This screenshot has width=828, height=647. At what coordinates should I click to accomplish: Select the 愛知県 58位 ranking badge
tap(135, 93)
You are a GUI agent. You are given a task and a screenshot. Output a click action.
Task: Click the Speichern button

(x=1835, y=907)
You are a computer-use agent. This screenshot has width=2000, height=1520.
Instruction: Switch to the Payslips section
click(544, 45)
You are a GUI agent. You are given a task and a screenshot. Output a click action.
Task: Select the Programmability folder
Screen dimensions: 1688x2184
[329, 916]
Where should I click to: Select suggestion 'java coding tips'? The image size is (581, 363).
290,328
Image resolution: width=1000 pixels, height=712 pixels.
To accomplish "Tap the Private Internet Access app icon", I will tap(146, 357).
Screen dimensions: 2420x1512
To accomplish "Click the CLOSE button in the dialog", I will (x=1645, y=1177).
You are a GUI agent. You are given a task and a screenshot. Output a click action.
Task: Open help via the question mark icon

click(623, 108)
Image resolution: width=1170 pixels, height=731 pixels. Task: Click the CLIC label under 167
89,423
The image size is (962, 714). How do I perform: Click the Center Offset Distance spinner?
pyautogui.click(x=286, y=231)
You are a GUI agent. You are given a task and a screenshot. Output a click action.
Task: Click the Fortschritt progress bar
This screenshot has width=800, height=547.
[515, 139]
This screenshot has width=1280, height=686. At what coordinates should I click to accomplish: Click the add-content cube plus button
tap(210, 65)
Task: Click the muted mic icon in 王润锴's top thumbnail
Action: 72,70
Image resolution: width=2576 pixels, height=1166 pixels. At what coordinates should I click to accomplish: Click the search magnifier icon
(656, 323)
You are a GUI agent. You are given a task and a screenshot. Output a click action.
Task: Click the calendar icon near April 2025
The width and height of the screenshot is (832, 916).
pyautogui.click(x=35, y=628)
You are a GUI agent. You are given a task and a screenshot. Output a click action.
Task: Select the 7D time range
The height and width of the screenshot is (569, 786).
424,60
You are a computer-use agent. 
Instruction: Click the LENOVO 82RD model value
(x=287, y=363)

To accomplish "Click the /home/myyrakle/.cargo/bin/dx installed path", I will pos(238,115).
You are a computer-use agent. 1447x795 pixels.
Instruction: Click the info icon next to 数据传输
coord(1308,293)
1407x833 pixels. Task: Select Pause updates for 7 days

**EXERCISE GOAL:** Find each line in the listing above that contains the string "This" and copy it. Only matches with the same capitalization count.

**THE ANSWER:**
This screenshot has width=828, height=647. At what coordinates should I click to accomplish: Select the 愛知県 58位 ranking badge
You are a computer-use agent. This screenshot has width=2000, height=1520.
This screenshot has width=800, height=547.
This screenshot has width=1280, height=686. At what coordinates should I click to accomplish: Click the add-content cube plus button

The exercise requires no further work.